Dr. Fraher suggests that two of the common new roles are:

  • Roles that focus on coordinating care within a health care system
  • “Boundary spanning” roles that coordinate patient care between health care system and community-based settings

Improving patient care and population health is dependent on “boundary spanning.” It’s one thing to create a descriptive title for the process and quite another to engage the workforce in the process. Change is never easy. Yet, to Dr. Fraher’s point we need to “Plan to provide a workforce of health not a healthcare workforce.” Additionally, she makes the following points regarding boundary spanning roles.

  • Workforce planning efforts that include workers who typically practice in community and home-based settings
  • Embracing role of social workers, patient navigators, community health workers, home health workers, mental health workers, dieticians and other community-based worker
  • Integrating health workforce and public health workforce and planning

Hmmmm, this sounds vaguely familiar… Our May newsletter focused on Accountable Care Communities, which are defined as: “a collaborative, integrated, and measurable multi-institutional approach that emphasizes shared responsibility for the health of the community, including health promotion and disease prevention, access to quality services and healthcare delivery.  The ultimate goal of the ACC is a healthier community.”  (Healthier by Design: Creating Accountable Care Communities)

At the Foundation, we are impatiently awaiting the release of the Accountable Care Community model by the CMS Innovation Center.  Fingers crossed, it will provide the opportunity for uniquely partnering these “boundary spanners” together with a payment model to support the work.

Again, in a previous newsletter, Dr. Jerome Grossman and Dr. Jason Hwang’s “The Innovator’s Prescription: A Disruptive Solution for Healthcare” presents a compelling argument regarding the common sense of a “boundary spanning” workforce of health, “Consider this equation, 2 + 8,758. These numbers reflect the hours spent annually by each of us on healthcare during the year. Two hours is the amount of time people spend annually in a traditional healthcare provider’s office, versus 8,758 hours spent on self-care.”

In the article “New Project? Don’t Analyze‑Act!” from the March 2012 edition of the Harvard Business review, authors Leonard A. Schlesinger, Charles F. Kiefer, and Paul B. Brown make this point regarding new endeavors:
“We acknowledge that action before analysis, learning instead of predicting, can be, well, unpredictable—and messy. And we concede that it’s antithetical to the way most organizations work. However, in the long term, taking lots of small steps actually reduces risk, which makes such an approach ideal for tackling challenges and getting fledgling initiatives off the ground, particularly in today’s skittish corporate environment.”

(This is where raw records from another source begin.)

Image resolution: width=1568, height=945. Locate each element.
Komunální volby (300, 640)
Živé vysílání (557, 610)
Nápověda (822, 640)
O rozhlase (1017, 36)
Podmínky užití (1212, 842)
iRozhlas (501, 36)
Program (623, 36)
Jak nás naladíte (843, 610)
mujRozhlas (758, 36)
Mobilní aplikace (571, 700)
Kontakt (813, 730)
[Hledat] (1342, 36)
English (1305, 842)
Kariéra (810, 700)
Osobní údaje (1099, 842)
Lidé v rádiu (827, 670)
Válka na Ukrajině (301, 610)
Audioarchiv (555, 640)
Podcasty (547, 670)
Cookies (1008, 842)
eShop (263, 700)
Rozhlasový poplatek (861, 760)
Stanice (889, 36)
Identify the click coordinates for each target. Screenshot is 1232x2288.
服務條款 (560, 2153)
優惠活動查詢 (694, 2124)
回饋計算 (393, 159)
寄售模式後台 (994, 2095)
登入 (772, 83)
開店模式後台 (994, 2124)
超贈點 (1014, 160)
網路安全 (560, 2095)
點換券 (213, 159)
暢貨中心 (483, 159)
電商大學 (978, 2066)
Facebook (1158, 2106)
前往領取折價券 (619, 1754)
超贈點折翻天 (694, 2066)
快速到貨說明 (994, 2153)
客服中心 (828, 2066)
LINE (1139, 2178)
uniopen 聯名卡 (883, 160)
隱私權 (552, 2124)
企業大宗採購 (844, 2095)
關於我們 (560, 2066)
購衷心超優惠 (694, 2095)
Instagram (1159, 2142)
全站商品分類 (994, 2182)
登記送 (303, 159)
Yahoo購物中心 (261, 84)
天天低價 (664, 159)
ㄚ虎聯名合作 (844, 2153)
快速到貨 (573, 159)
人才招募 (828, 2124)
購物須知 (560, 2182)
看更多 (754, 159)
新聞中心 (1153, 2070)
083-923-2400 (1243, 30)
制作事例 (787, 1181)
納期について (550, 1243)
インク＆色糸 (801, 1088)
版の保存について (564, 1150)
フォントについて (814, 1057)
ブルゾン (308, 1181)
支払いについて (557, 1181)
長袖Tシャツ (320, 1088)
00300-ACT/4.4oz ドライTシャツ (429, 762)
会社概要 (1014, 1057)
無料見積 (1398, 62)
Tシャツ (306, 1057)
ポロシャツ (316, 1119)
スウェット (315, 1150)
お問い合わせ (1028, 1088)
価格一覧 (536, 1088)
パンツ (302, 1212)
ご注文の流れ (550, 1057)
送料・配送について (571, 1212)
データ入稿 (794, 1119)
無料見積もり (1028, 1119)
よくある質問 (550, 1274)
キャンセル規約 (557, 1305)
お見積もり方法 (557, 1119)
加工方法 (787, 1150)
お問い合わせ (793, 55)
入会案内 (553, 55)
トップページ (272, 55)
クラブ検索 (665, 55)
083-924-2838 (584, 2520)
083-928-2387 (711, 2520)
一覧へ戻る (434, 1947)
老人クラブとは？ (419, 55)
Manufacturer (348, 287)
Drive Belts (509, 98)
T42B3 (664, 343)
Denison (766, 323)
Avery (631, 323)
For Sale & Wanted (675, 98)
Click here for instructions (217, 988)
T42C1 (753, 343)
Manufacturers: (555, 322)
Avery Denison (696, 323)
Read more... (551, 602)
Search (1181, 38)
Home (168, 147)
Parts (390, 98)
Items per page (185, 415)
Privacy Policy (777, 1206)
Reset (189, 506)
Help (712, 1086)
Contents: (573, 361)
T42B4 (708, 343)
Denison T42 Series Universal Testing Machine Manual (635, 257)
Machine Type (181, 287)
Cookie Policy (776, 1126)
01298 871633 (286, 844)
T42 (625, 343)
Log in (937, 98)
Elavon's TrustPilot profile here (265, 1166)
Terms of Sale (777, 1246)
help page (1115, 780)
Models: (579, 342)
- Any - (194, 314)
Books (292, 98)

Perhaps with “small steps” we can create a boundary spanning workforce of health.  This newsletter describes some of the “small steps” at the Foundation. The team at NCFAHP strives to be entrepreneurial leaders. I would also call the Fellows boundary spanners in their own communities.  Finally, from the same article:

“Entrepreneurial leaders are individuals who, through an understanding of themselves and the contexts in which they work, act on and shape opportunities that create value for their organizations, their stakeholders, and the wider society. Entrepreneurial leaders are driven by their desire to consider how to simultaneously create social, environmental, and economic opportunities. They are also undiscouraged by a lack of resources or by high levels of uncertainty. Rather they tackle these situations by taking action and experimenting with new solutions to old problems. Entrepreneurial leaders refuse to cynically or lethargically resign themselves to the problems of the world. Rather through a combination of self-reflection, analysis, resourcefulness, and creative thinking and action, they find ways to inspire and lead others to tackle seemingly intractable problems…The only way to lead in an unknowable environment is through action.”
The Bernstein Fellows are entrepreneurial leaders.  In fact, Sarah Thach is the Fellow who directed me to the Harvard Business Review article.  In closing, I think it’s only fitting to end with one of her quotes:

“Just try it…. early frequent failures keep you limber!”

Thanks Sarah, and our thanks to the Fellows current and past!